In bacteria (E. coli)), Acetolactate synthase consists of three pairs of isoforms. Each pair includes a large subunit, which is thought to be responsible for catalysis, and a small subunit for feedback inhibition. Each subunit pair, or ALS I, II, and III respectively, is located on its own operon, ilvBN, ilvGM, and ilvIH (where ilvN regulated ilvB, and vice versa). Together, these operons code for several enzymes involved in branched-chain amino acid biosynthesis. Regulation is different for each operon.

The ilvGMEDA operon encodes the ilvGM (ALS II) pair as well as a branched-chain-amino-acid transaminase (ilvE), dihydroxy-acid dehydratase (ilvD), and threonine ammonia-lyase (ilvA). It is regulated by feedback inhibition in the form of transcriptional attenuation. That is, transcription is reduced in the presence of the pathway's end-products, the branched-chain amino acids.

The ilvBNC operon encodes the ilvBN (ALS I) pair and a ketol-acid reductoisomerase (ilvC). It is similarly regulated, but is specific to isoleucine and leucine; valine does not affect it directly.

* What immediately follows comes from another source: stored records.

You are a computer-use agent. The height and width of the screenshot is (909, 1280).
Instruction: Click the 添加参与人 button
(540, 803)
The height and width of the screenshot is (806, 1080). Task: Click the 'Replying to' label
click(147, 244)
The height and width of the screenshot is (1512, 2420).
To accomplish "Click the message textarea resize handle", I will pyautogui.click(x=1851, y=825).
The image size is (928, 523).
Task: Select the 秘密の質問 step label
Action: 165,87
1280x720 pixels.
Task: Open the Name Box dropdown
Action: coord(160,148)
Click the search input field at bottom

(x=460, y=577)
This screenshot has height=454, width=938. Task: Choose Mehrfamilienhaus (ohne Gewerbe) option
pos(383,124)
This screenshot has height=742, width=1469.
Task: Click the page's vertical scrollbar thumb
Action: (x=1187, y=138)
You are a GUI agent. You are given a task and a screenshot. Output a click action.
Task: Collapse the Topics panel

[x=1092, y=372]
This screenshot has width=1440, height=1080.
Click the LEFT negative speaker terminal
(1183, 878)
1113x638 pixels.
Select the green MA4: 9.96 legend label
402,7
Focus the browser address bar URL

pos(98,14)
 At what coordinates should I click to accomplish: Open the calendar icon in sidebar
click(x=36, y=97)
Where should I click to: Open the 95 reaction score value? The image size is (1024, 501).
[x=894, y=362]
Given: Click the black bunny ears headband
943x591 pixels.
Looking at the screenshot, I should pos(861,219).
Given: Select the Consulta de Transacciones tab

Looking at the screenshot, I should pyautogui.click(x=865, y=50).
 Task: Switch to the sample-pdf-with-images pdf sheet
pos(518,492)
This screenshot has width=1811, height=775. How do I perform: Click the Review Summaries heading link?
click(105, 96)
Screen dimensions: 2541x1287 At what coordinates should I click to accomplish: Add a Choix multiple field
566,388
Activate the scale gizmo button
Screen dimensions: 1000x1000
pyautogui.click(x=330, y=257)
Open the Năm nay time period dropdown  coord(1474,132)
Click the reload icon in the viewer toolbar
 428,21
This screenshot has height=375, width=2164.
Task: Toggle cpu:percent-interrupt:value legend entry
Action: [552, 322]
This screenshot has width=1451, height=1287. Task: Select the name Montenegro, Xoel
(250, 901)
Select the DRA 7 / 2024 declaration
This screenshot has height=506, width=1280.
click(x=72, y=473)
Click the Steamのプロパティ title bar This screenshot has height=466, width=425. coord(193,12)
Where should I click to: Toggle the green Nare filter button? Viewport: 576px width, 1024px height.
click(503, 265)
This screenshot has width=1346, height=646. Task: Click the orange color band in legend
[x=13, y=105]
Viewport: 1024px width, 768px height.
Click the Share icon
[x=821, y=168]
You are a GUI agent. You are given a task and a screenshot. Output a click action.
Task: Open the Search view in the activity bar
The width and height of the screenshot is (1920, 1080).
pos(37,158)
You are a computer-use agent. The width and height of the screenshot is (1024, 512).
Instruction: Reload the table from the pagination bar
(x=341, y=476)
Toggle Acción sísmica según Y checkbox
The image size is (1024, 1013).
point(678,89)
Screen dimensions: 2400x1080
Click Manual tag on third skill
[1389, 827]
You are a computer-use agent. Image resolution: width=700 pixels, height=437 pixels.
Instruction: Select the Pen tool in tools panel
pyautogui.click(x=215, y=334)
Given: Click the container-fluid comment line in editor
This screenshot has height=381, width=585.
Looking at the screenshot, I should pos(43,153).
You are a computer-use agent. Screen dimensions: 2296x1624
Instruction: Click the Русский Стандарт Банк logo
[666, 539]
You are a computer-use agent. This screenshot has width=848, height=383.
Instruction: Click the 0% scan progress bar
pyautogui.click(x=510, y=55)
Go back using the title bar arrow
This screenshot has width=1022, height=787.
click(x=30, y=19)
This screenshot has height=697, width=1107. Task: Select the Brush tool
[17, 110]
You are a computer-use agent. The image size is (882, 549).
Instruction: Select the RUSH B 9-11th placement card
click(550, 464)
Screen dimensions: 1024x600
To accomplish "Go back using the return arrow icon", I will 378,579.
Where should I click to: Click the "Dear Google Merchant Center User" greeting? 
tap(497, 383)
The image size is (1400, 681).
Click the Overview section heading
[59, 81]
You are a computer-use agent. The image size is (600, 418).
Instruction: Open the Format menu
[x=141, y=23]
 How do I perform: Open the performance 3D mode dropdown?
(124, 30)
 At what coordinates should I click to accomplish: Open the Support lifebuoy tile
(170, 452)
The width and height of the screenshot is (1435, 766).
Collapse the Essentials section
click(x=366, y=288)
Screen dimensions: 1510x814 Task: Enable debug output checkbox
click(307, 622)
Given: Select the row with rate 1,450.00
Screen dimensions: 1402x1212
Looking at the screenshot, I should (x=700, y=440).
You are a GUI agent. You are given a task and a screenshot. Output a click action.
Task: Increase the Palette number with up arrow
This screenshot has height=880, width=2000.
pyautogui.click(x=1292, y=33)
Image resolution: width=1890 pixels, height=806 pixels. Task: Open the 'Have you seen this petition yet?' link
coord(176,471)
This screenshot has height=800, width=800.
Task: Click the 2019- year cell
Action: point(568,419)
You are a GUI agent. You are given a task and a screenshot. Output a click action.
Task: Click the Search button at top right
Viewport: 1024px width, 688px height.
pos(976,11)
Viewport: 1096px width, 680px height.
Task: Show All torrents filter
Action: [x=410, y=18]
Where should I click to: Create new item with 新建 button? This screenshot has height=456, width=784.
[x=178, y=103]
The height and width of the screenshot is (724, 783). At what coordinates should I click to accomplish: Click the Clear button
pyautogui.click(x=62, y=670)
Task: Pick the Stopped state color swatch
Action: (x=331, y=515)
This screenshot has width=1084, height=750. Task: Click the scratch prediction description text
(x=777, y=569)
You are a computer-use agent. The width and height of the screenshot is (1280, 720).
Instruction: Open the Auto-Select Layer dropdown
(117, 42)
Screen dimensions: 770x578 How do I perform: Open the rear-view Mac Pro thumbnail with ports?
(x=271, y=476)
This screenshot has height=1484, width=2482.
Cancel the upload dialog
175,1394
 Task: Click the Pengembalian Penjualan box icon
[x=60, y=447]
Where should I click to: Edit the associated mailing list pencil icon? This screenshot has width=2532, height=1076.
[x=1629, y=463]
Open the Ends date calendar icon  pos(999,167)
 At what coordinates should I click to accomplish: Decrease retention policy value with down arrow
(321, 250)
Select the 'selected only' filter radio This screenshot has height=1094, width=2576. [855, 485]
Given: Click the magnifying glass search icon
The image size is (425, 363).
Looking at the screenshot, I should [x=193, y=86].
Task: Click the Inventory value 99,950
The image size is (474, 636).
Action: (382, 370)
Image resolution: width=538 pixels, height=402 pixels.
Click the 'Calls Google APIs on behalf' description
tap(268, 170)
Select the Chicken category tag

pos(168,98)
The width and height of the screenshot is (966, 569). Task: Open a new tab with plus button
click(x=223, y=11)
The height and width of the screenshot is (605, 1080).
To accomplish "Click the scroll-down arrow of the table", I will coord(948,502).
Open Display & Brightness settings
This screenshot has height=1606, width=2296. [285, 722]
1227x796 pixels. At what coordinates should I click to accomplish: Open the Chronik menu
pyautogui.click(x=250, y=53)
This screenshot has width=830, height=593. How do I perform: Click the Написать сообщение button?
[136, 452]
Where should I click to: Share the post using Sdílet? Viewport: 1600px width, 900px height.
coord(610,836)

Both the ilvGMEDA and ilvBNC operons are derepressed during shortages of the branched-chain amino acids by the same mechanism that represses them. Both of these operons as well as the third, ilvIH, are regulated by leucine-responsive protein (Lrp).

==Inhibitors==
Inhibitors of ALS are used as herbicides that slowly starve affected plants of these amino acids, which eventually leads to inhibition of DNA synthesis. They affect grasses and dicots alike. They are not a chemistry class but rather a mechanism of action class with diverse chemistries. The ALS inhibitor family includes sulfonylureas (SUs), imidazolinones, triazolopyrimidines (see :Category:Triazolopyrimidines), pyrimidinyl oxybenzoates, and sulfonylamino carbonyl triazolinones. As of March 2022, the ALS inhibitors suffer the worst (known) resistance problem of all herbicide classes, having 169 known resistant target species. The structures of ALS herbicides are radically different from the normal substrate and so none of them bind at the catalytic site but instead at a site specific to herbicidal action. Therefore resistance mutations are expected to have widely varying effects on normal ALS catalysis activity, positive, negative, and neutral. Unsurprisingly that is exactly what experiments have shown, including Yu et al., 2007 finding resistance in Hordeum murinum due to a proline→serine substitution at amino acid 197 to increase ALS activity by 2x-3x.

== Interactions ==
In the study of Escherichia coli, the FAD-binding domain of ilvB has been shown to interact with ilvN and activate the AHAS I enzyme.